17 Juillet 2008,
La fin de notre première partie d'année approche et, regardant les relations que nous entretenons avec notre public et les territoires je ne cesse de me questionner sur notre avenir. Nous avons
choisi de réinvestir un art populaire et, sans nous contenter de reproduire les objets traditionnels, laissant l'oeuvre grandir, nous avons commencé de construire un répertoire contemporain. Grâce
à l'autonomie de nos formes nous avons parcouru les kilomètres et, de banlieues en zones rurales, nous avons rencontré des publics qui, pour majorité, ne se déplaçaient pas vers les établissements
culturels. Les territoires sur lesquels nous avons promené notre Théâtre de Marionnettes Itinérant, sont ceux de la France loin de la France. Pour aller dans ces endroits là, il a fallu que notre
volonté artistique soit forte. Il nous a aussi fallu trouver des soutiens politiques... Et cela n'a pas été le plus simple. Dans notre proximité de création, de recherche et de diffusion, nous
n'avons pas cherché « le coup médiatique», nous nous sommes éloignés des lieux traditionnels de culture pour transformer notre art. Ainsi, acceptant ces lieux comme des endroits entiers de vie...
partie de la cité, le lieu et ses habitants deviennent ferment et objet de la création. La création doit ensuite échapper à la banlieue, au village, au père et devenir langage universel qui peut
partir à la rencontre du public...
Malheureusement dans nos voyages au plus près nous nous sommes rendus compte que si, l'art est un outil de développement individuel et collectif, qu'il permet aux individus de s'épanouir et de
participer à la construction d'un projet de société dans lequel se trouve la réponse aux peurs et désirs de l'homme, il est aussi un geste politique qui va peut-être vivre de mauvaises heures dans
les années qui viennent ; lieu de contre-pouvoir, donnant les codes, permettant l'accès à la langue du plus grand nombre, il amène le libre arbitre et ainsi, réduit la toute puissance des
techniciens, élus, animateurs sociaux, entrepreneurs qui se chargent de gérer les vies de citoyens dociles...
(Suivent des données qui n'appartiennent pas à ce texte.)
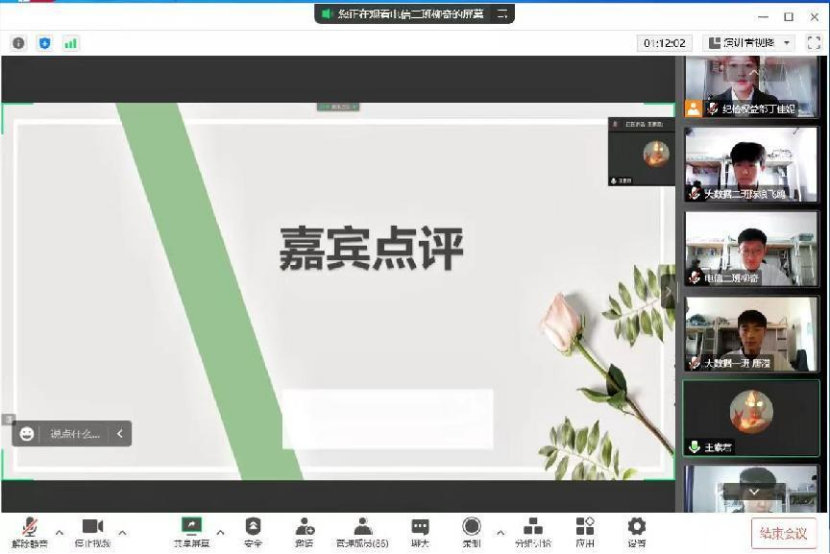Open the Security shield options

click(x=253, y=530)
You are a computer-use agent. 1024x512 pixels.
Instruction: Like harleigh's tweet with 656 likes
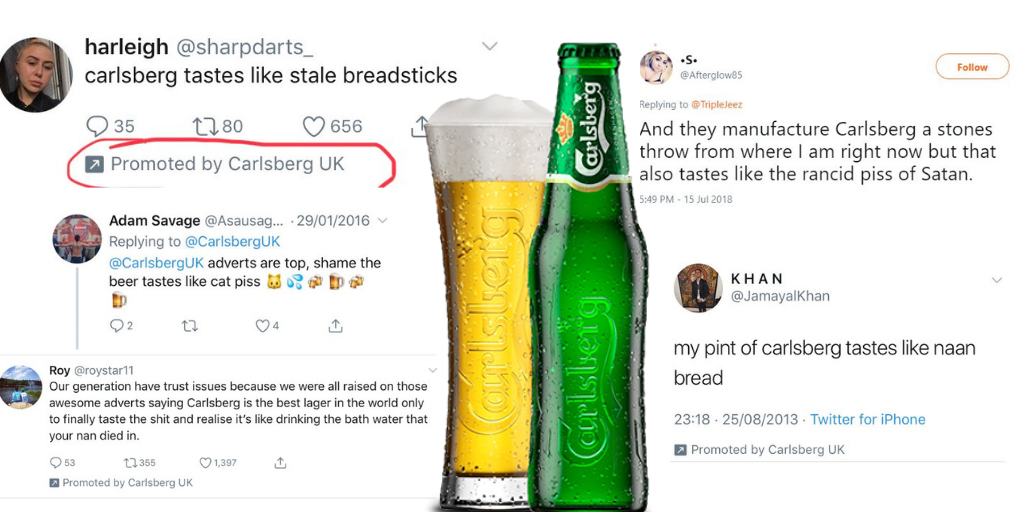314,127
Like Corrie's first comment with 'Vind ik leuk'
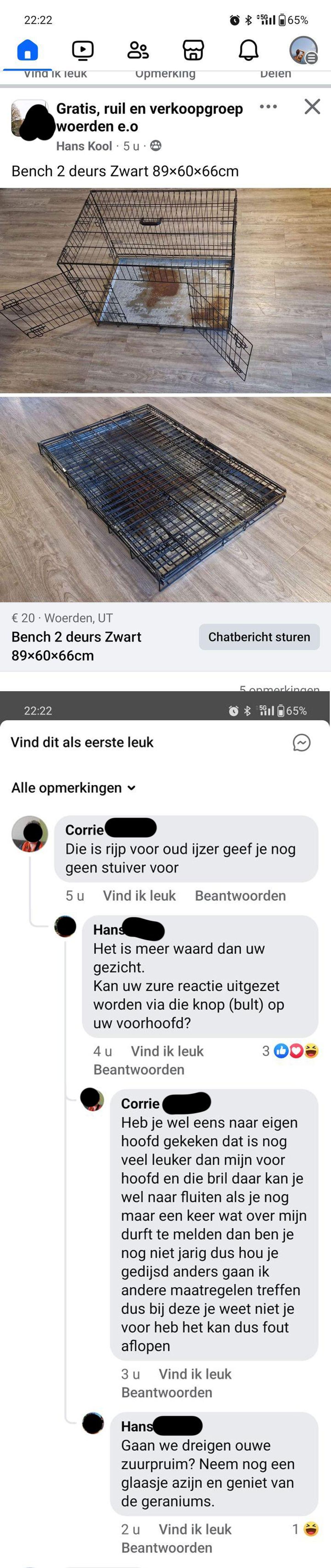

Le geste artistique empêcherait l'appauvrissement des populations. Mais le marché se développe en créant de la pauvreté. Le cœur de l'humanité est dévoré par la volonté de croissance. Entre des
élus qui se veulent pères incontournables et qui une fois élus oublient qui les a mandaté , et un marché anonyme, l'art geste politique de « conscientisation » est voué à disparaître des lieux
publics pour réapparaître dans l'ombre ; l'art des résistances.
Bientôt, marionnettes et objets, salariés et matériaux nous mettrons en vacances. Il nous reste quelques représentations, quelques actions de sensibilisation, des temps de réflexion et d'écriture
et puis nous fermerons les portes de l'atelier et du bureau.
Une première partie d'année sera passée, nous reviendrons reposés et reprendrons la route de nos actions, de la création et des résistances.
Mais avant de ranger mes outils, avant de fermer les portes, de débrancher mes appareils électriques, je prendrais le temps de réparer ces objets que nous manipulons si souvent et dont les visages
sont les moches reflets de notre humanité.